- _EXERCISE BRIEF_
Exclude the pictures, then copy word for word the lines running from the beginning of the records through the line with "Click the FREE SAMPLE banner text".

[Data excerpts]
--------------------

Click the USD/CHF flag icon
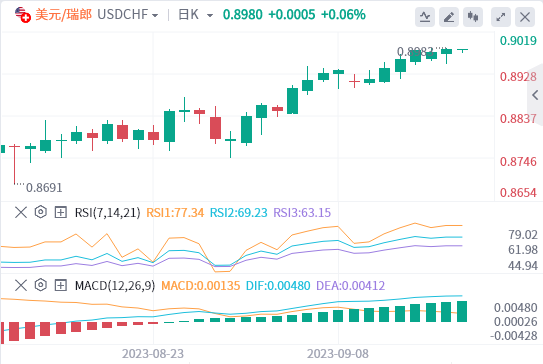543x364 pixels. click(23, 15)
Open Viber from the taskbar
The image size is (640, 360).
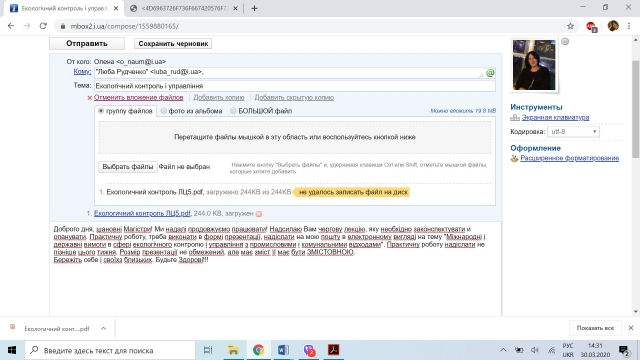[x=309, y=350]
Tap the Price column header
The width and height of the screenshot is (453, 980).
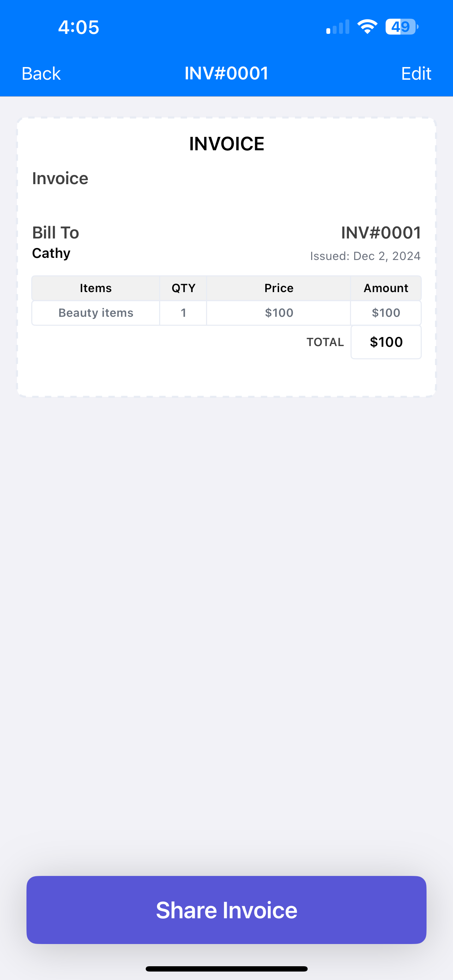click(279, 288)
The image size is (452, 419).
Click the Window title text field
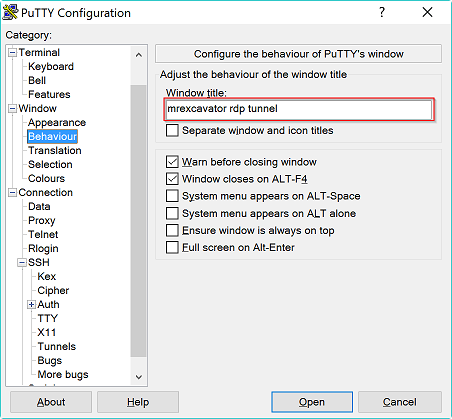(x=299, y=109)
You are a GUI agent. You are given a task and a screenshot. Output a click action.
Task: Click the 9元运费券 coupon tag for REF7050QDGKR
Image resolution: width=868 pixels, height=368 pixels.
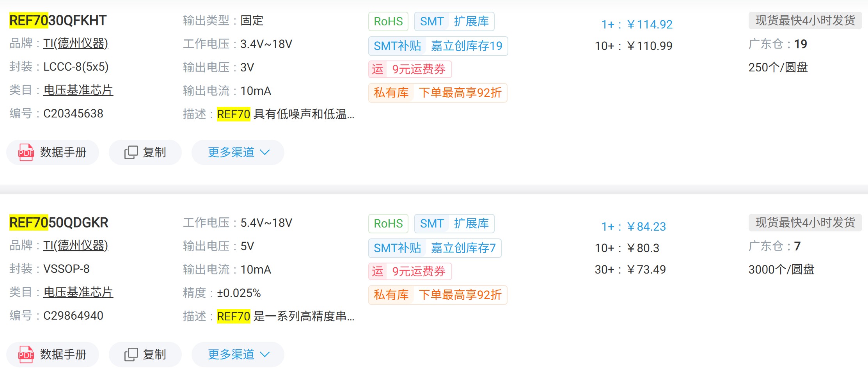(x=410, y=272)
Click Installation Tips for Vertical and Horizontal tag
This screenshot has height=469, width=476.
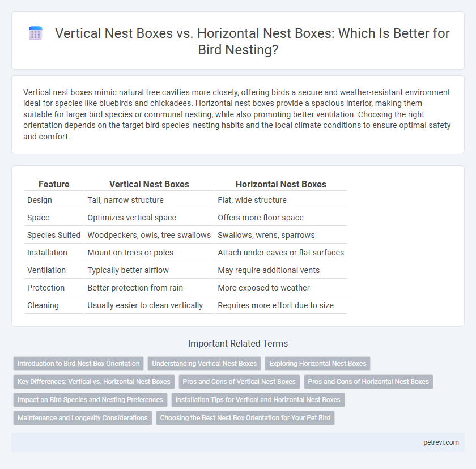click(x=258, y=400)
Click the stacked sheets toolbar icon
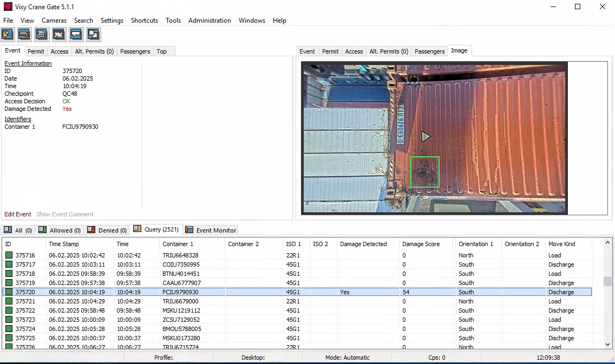 [42, 35]
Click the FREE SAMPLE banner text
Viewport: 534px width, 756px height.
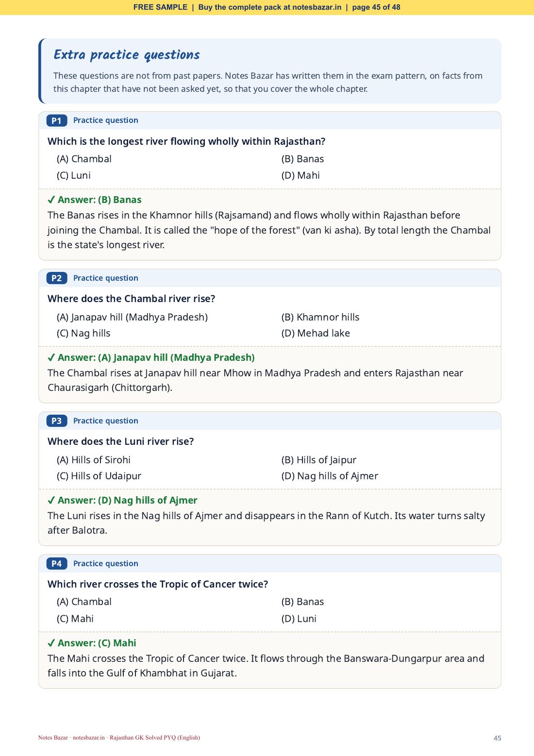pyautogui.click(x=160, y=7)
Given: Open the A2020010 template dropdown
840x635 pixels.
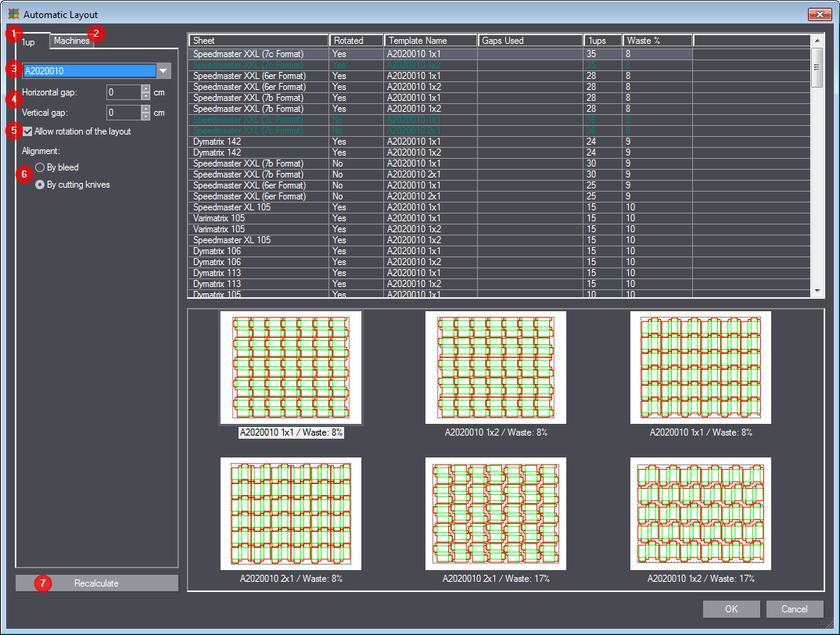Looking at the screenshot, I should point(163,71).
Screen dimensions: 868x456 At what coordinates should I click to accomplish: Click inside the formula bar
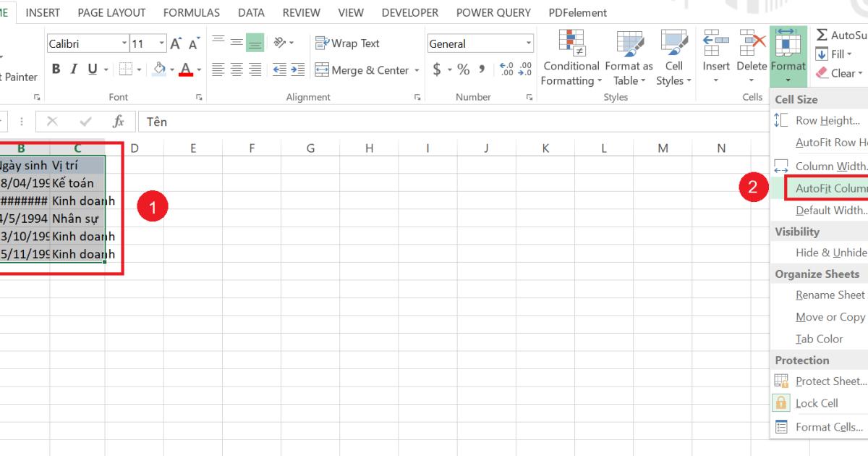click(x=289, y=121)
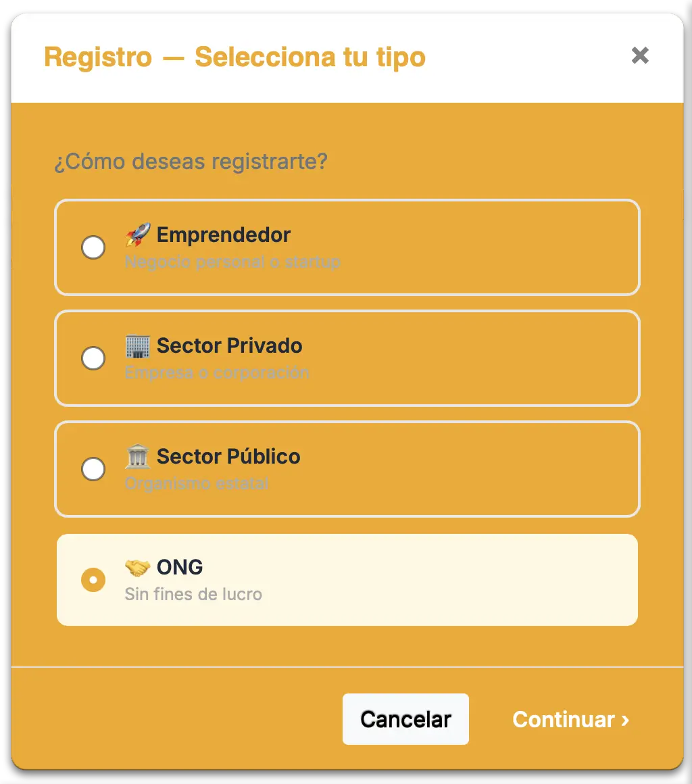Viewport: 692px width, 784px height.
Task: Select the Emprendedor radio button
Action: 93,247
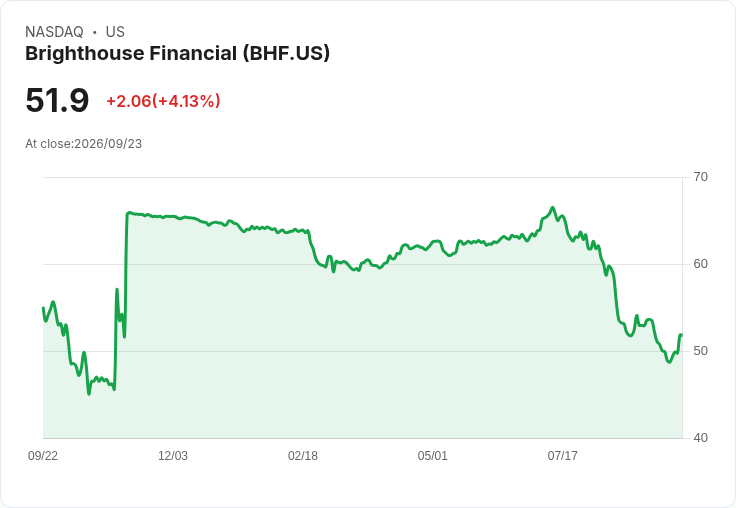
Task: Click the NASDAQ exchange label
Action: (x=54, y=32)
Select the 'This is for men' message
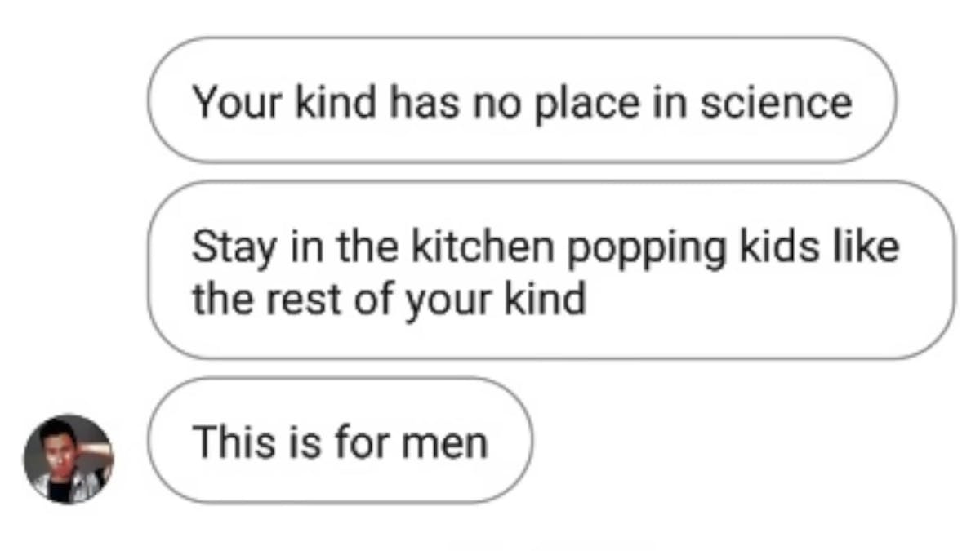This screenshot has width=980, height=551. (340, 441)

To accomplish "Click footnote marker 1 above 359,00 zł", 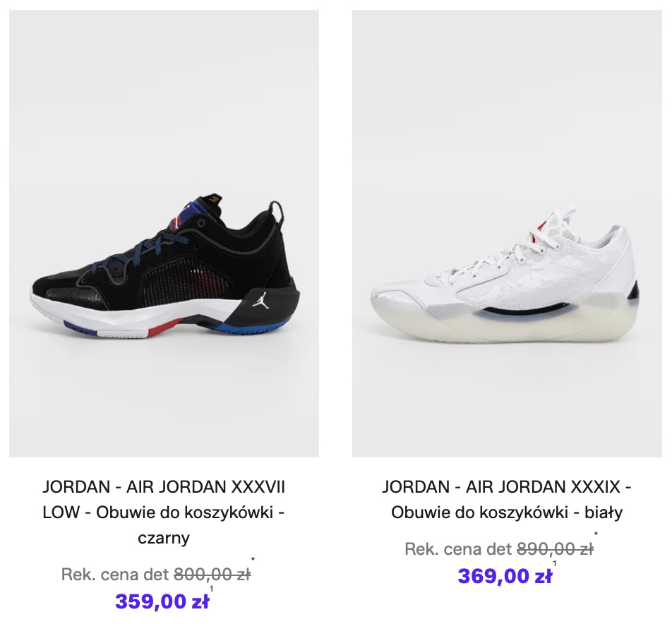I will (x=211, y=589).
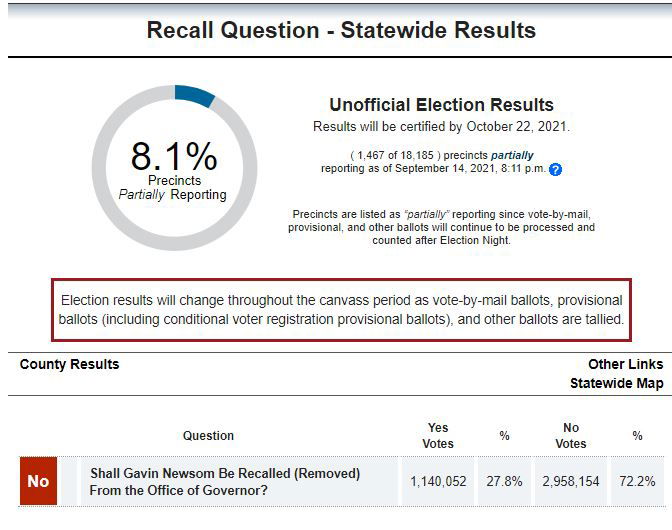This screenshot has height=530, width=672.
Task: Click the Recall Question - Statewide Results title
Action: pyautogui.click(x=341, y=30)
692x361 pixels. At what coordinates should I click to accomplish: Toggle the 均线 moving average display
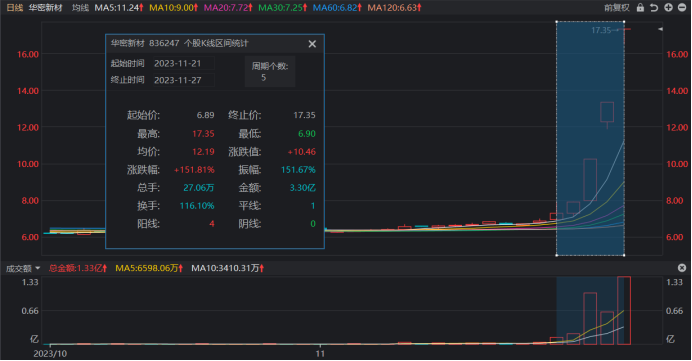80,8
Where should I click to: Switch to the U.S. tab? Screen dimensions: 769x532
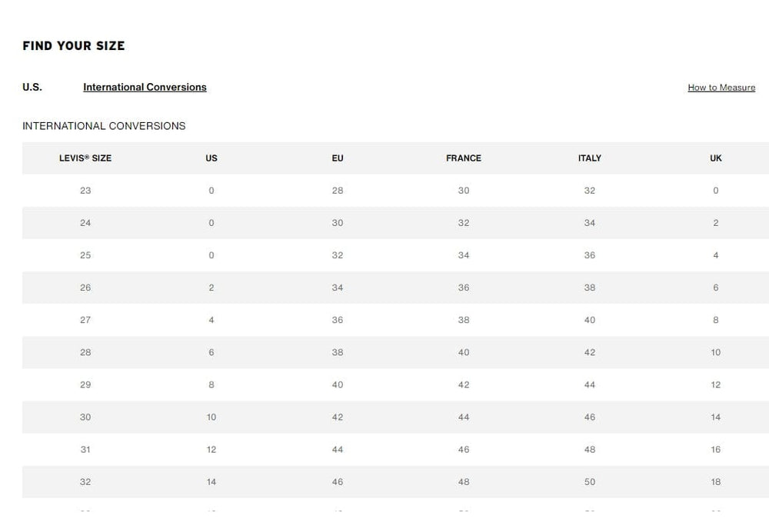32,87
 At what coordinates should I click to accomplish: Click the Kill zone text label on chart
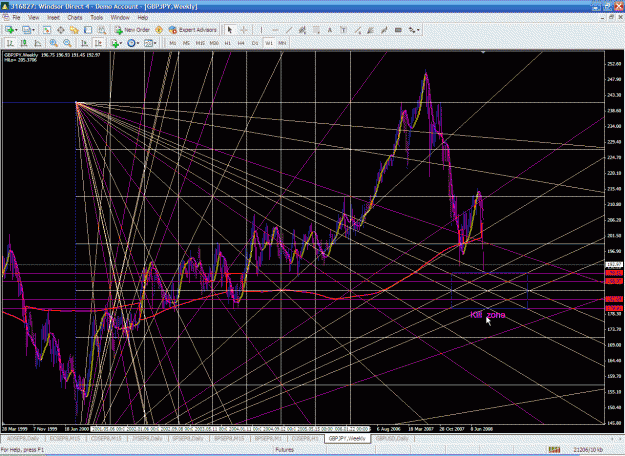click(487, 315)
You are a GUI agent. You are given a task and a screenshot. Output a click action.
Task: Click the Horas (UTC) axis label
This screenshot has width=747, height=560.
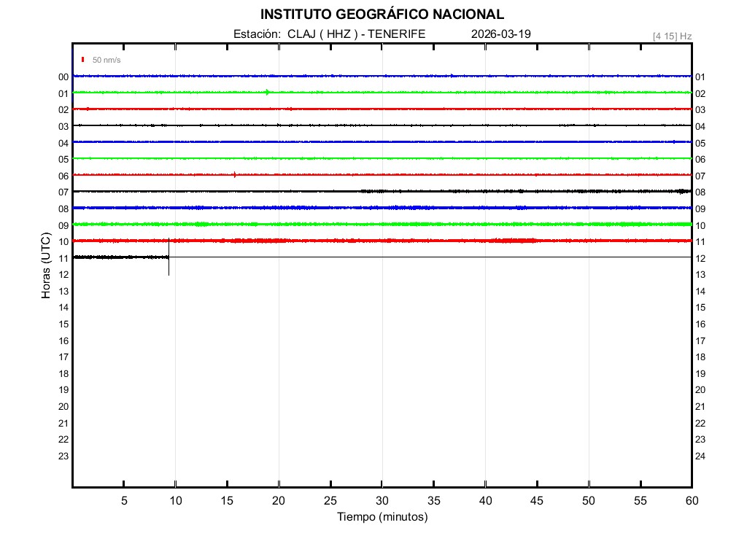[x=46, y=265]
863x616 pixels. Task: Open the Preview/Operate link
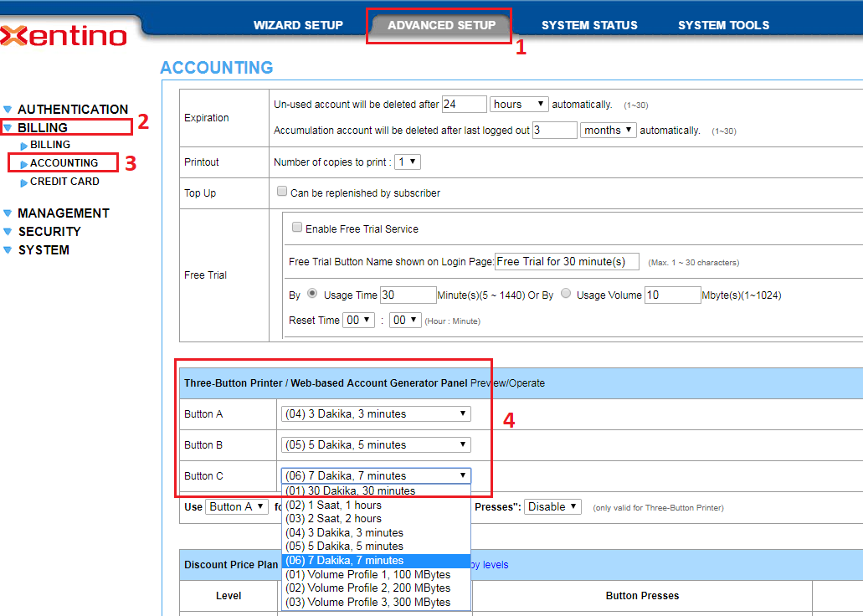507,383
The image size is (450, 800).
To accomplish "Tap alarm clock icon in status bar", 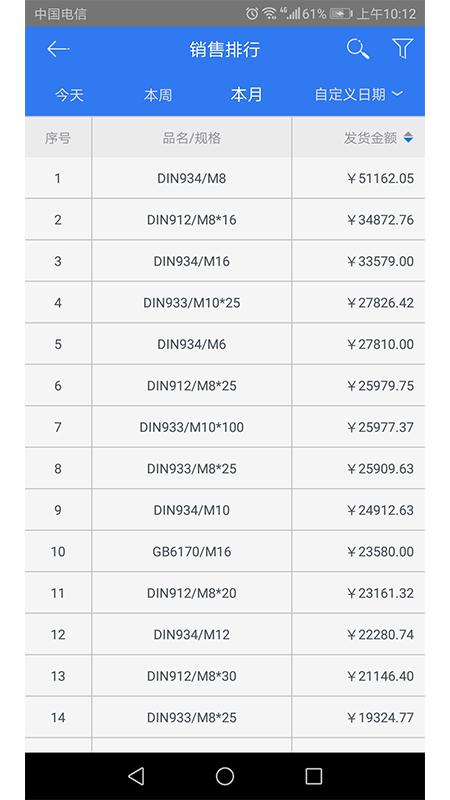I will click(x=252, y=14).
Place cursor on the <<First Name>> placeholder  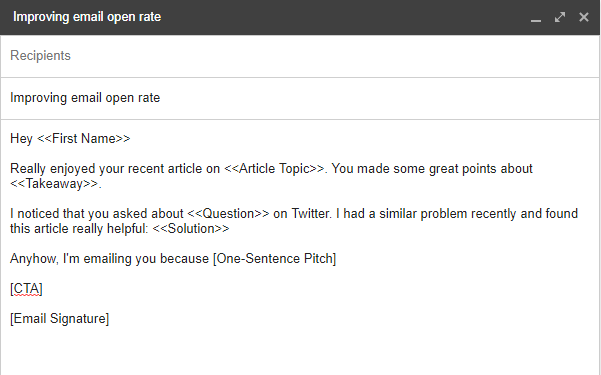coord(84,138)
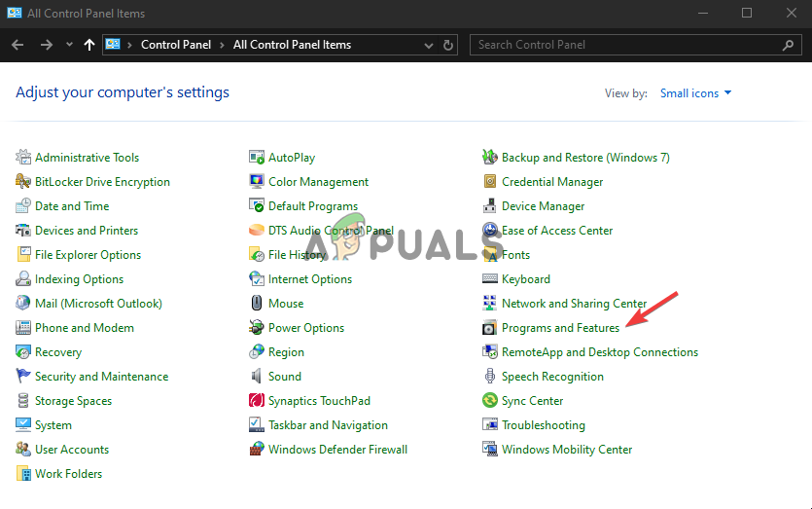Open the Device Manager icon

[x=490, y=206]
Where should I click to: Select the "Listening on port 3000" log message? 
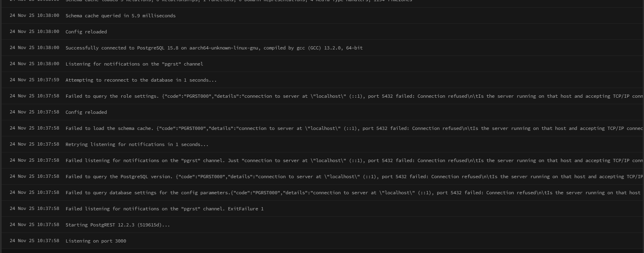coord(96,241)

--------------------

- _SOLUTION FOR THIS PROBLEM_
Click the USD/CHF flag icon
543x364 pixels. click(23, 15)
Open Viber from the taskbar
The image size is (640, 360).
[x=309, y=350]
Tap the Price column header
The width and height of the screenshot is (453, 980).
click(279, 288)
The image size is (452, 419).
Click the Window title text field
(x=299, y=109)
You are a GUI agent. You are given a task and a screenshot. Output a click action.
Task: Click the 9元运费券 coupon tag for REF7050QDGKR
Image resolution: width=868 pixels, height=368 pixels.
(x=410, y=272)
Click Installation Tips for Vertical and Horizontal tag
This screenshot has height=469, width=476.
click(x=258, y=400)
Click the stacked sheets toolbar icon
 [42, 35]
Click the FREE SAMPLE banner text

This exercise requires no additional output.